* What needs to be done
Every line that contains the word "agent" is to be copied from the listing.

* Record set
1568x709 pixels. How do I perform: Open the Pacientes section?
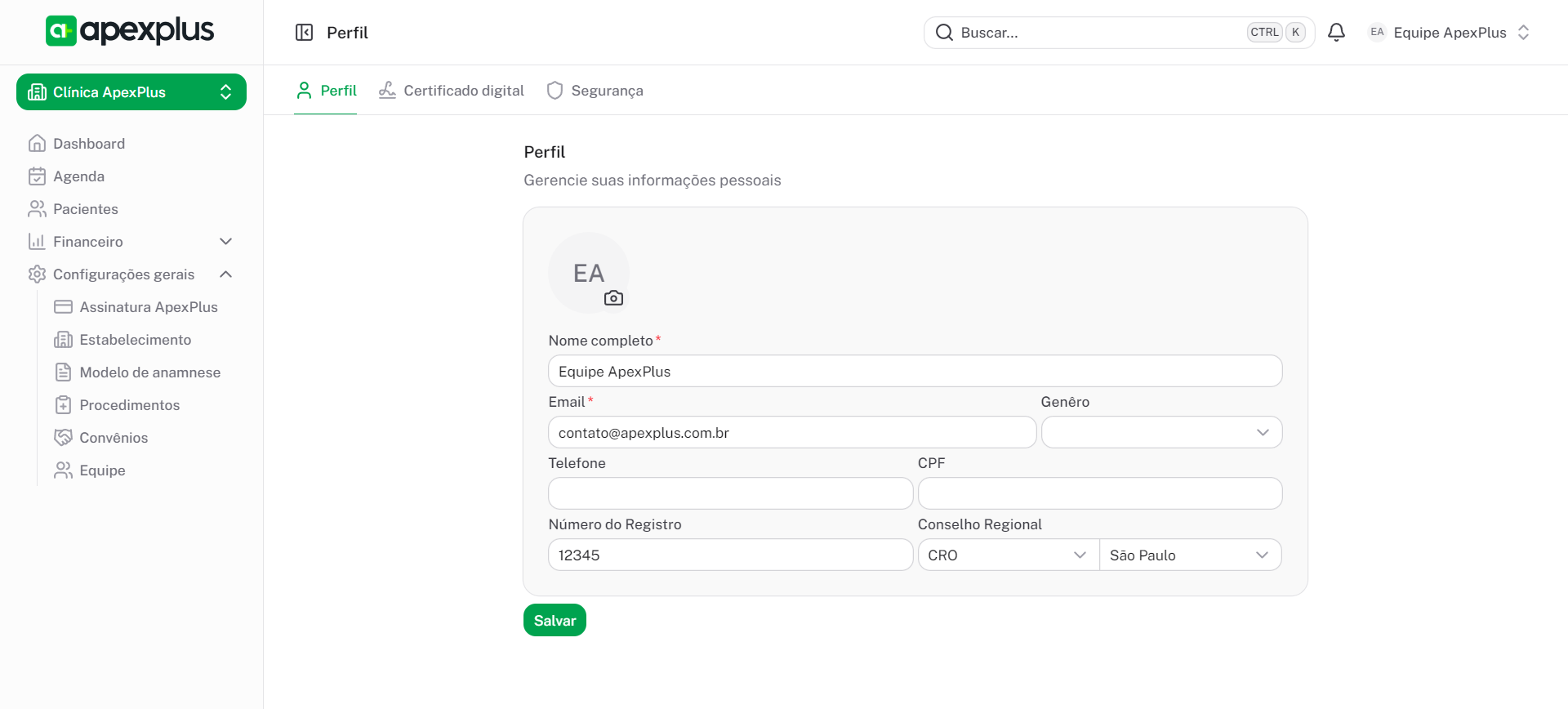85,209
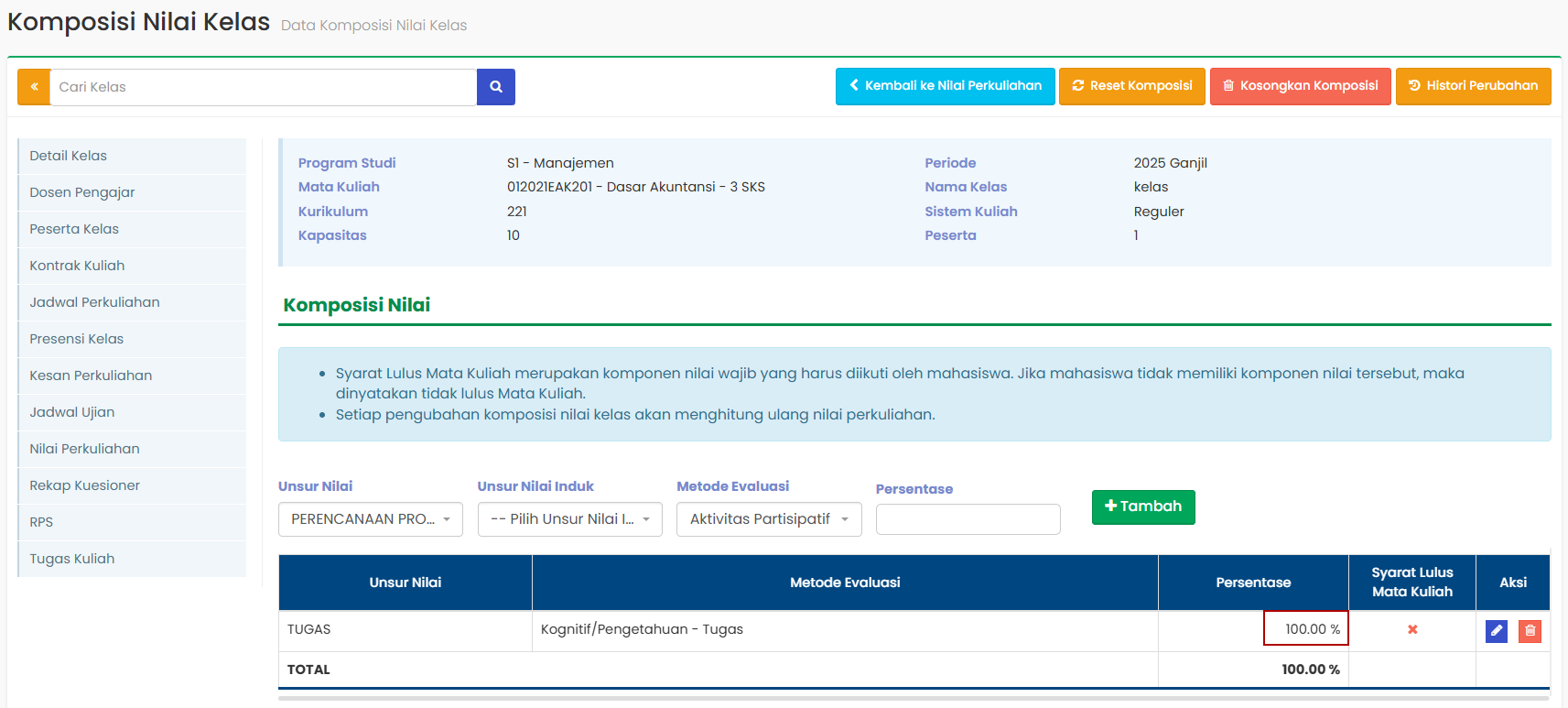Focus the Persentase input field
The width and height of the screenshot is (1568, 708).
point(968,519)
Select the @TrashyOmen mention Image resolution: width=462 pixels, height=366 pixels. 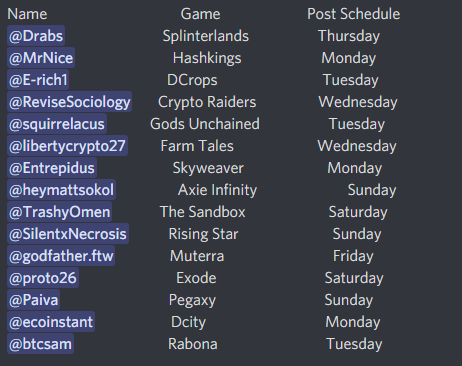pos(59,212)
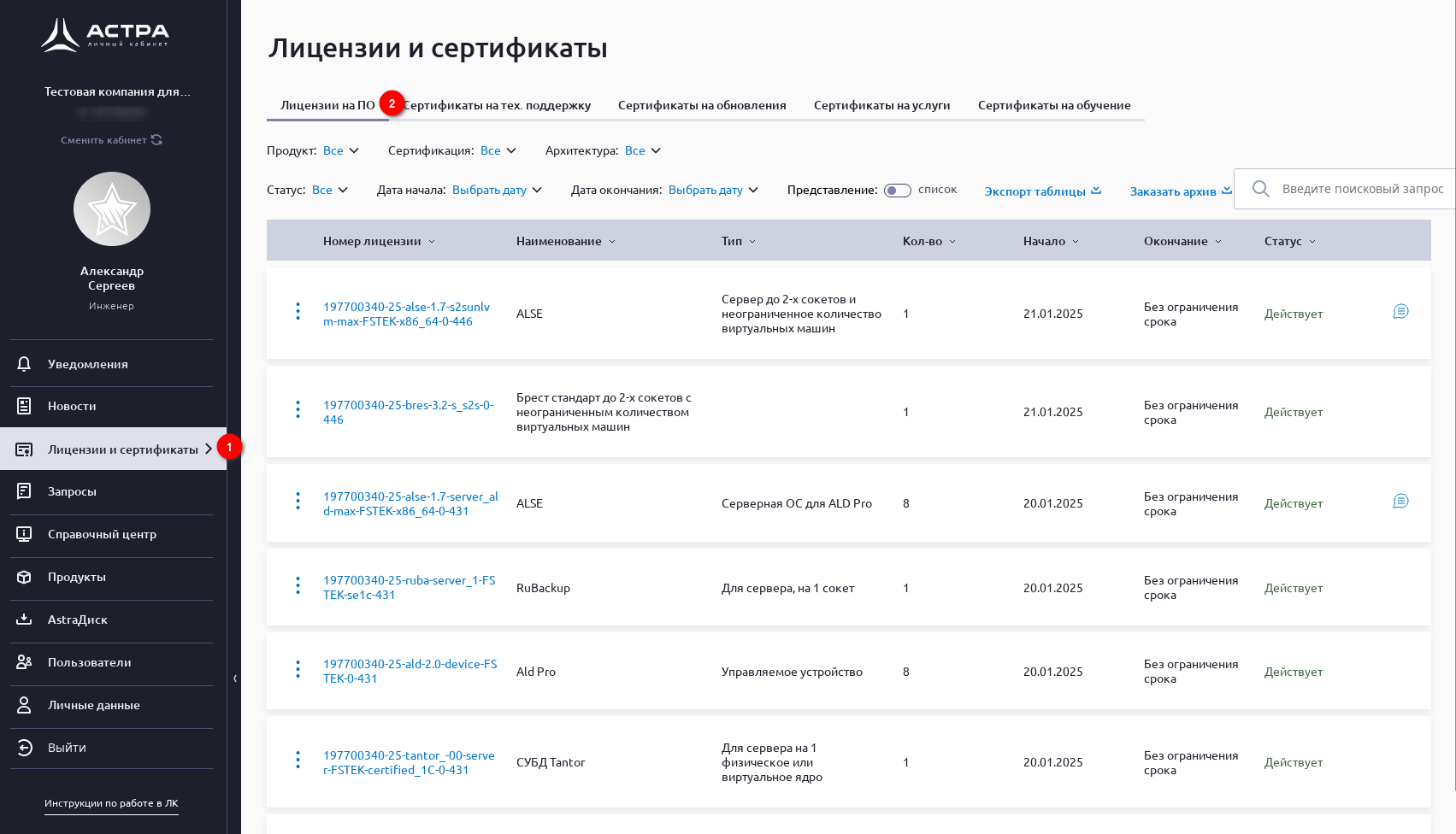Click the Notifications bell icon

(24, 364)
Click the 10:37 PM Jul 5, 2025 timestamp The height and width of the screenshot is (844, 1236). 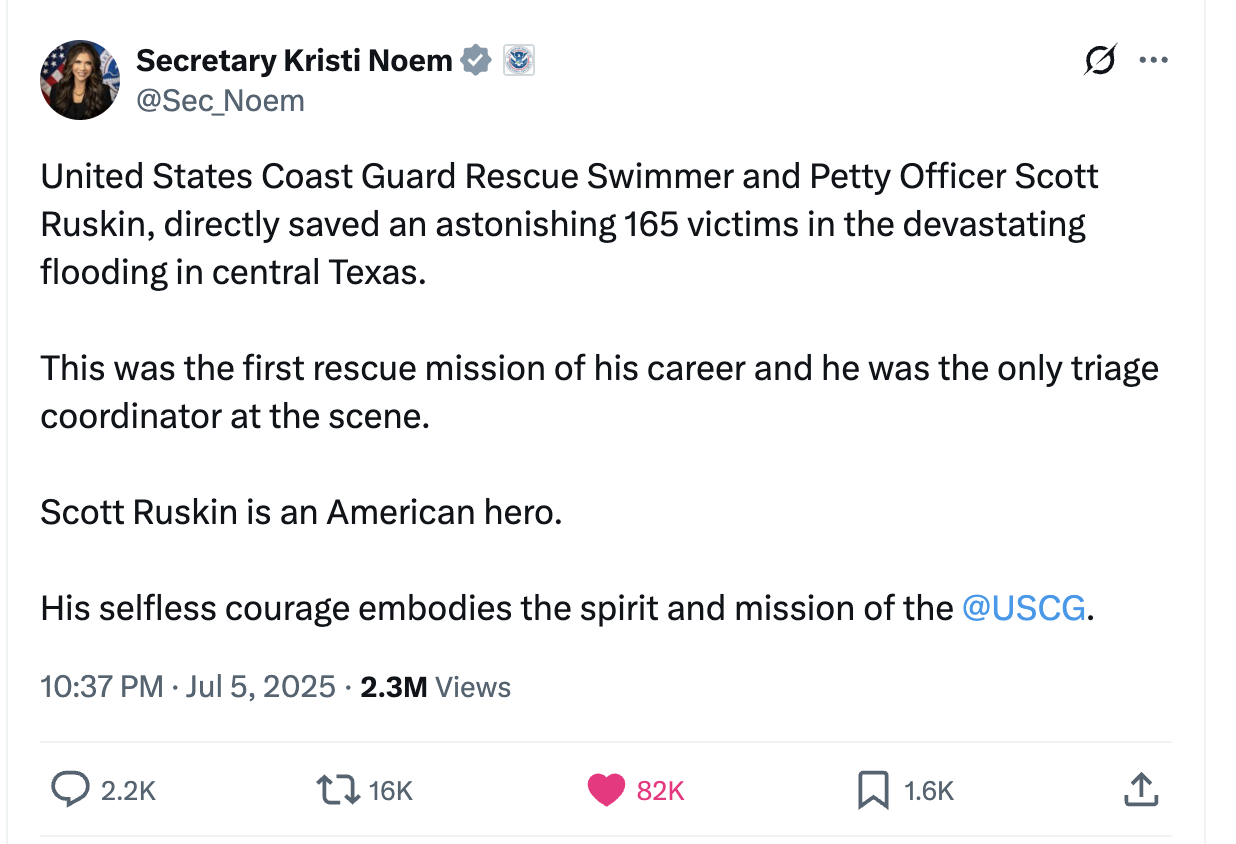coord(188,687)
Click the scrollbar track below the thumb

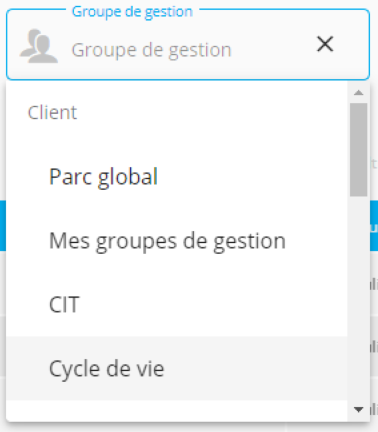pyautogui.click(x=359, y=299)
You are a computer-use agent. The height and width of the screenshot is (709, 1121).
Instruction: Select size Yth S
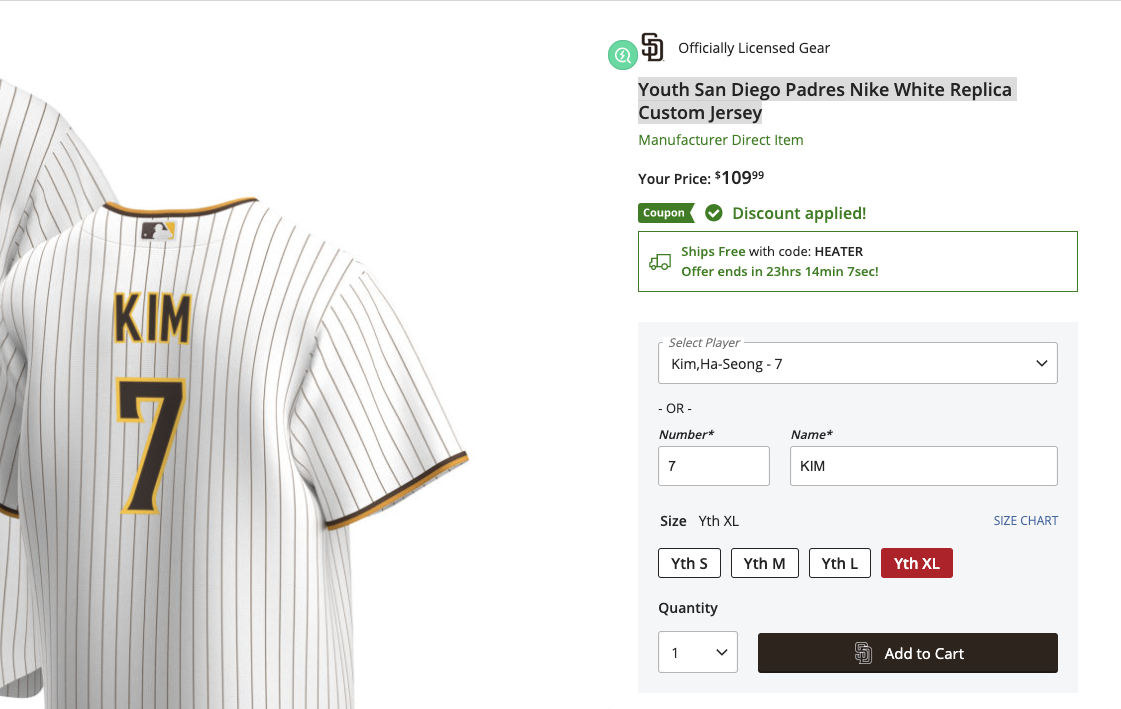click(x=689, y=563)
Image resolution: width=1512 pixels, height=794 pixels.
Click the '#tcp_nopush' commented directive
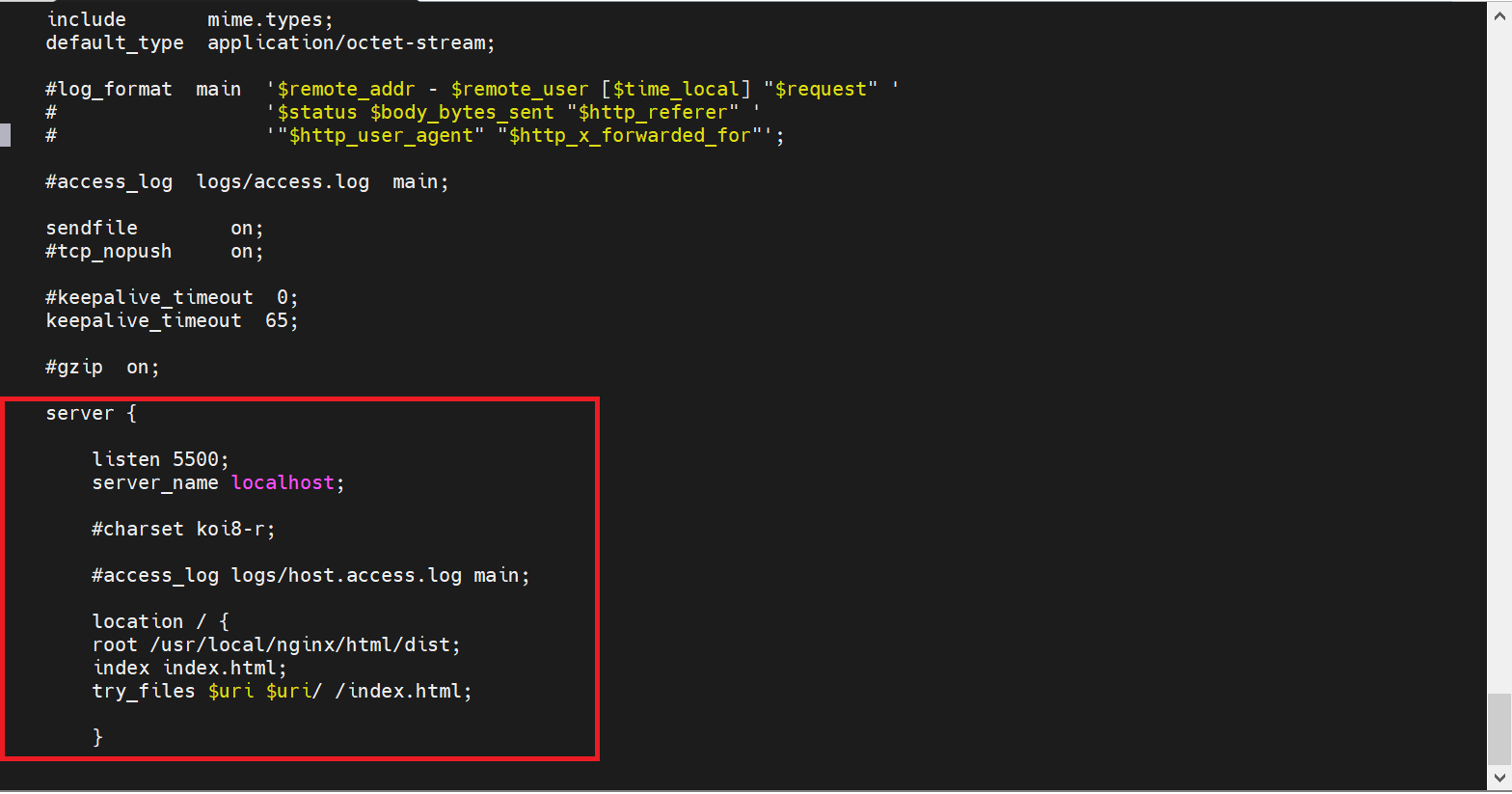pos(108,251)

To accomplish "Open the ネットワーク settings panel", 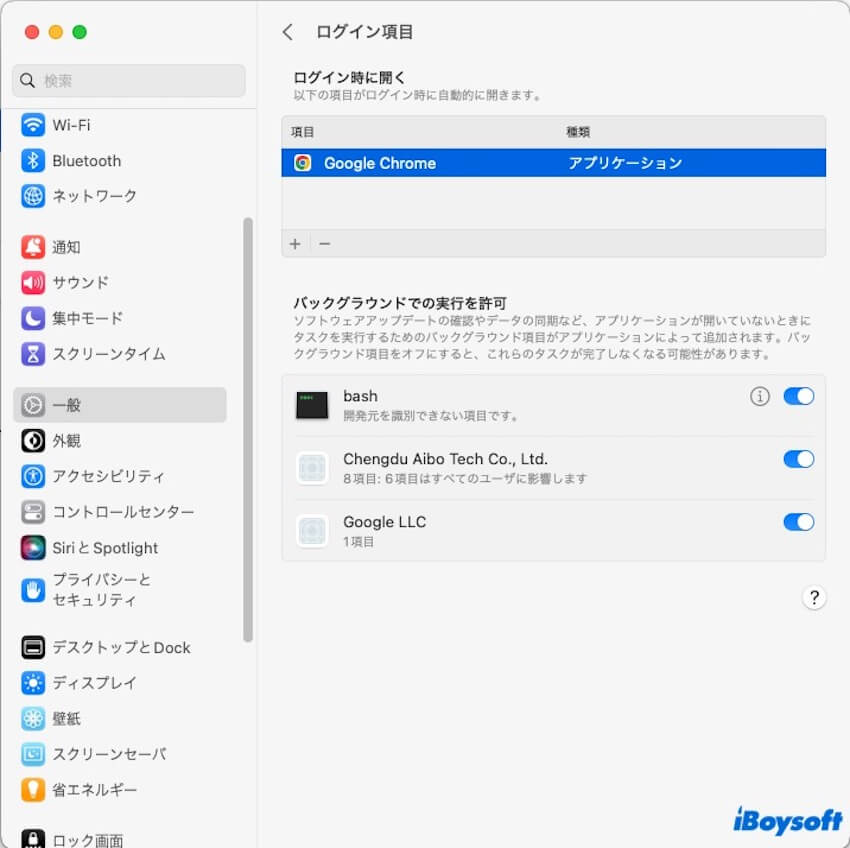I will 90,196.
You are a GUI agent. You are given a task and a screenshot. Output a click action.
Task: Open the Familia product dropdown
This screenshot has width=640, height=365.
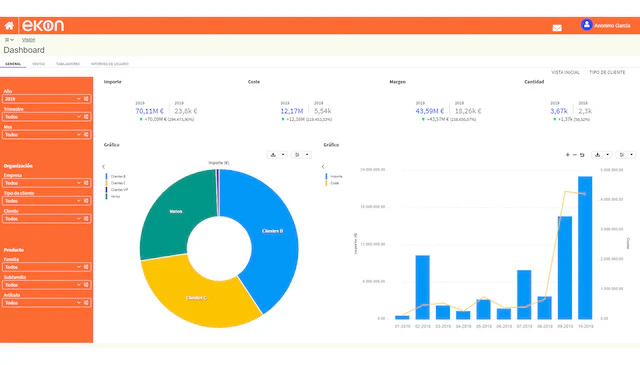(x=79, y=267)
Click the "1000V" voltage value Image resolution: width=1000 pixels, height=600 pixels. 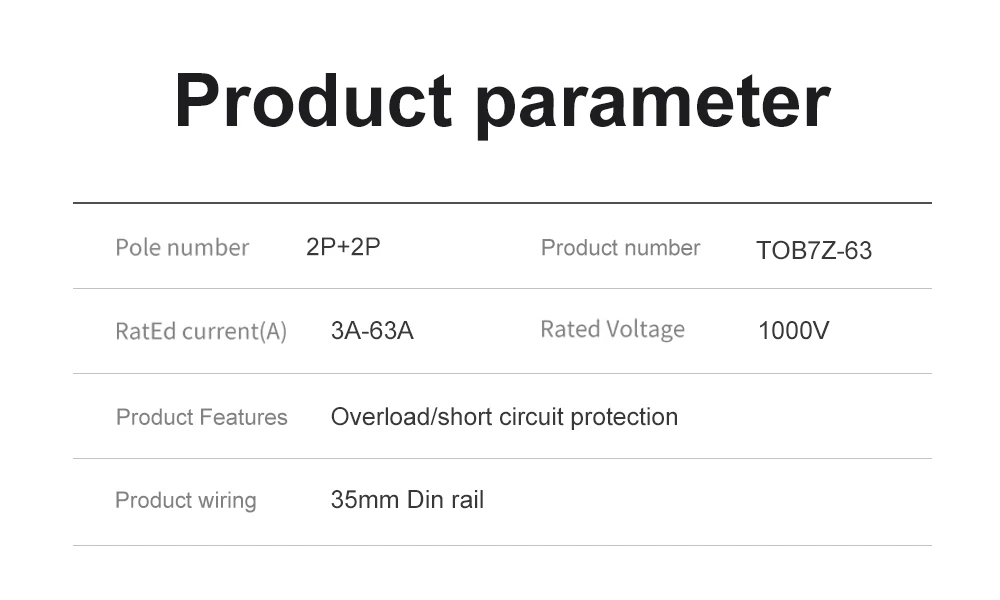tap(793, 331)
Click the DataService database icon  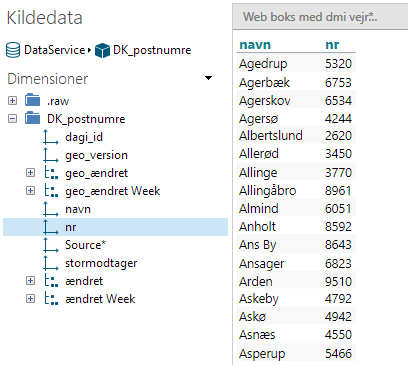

* The answer
You are a computer-use agent. The height and width of the screenshot is (709, 1121).
You are a GUI agent. You are given a task and a screenshot. Output a click action.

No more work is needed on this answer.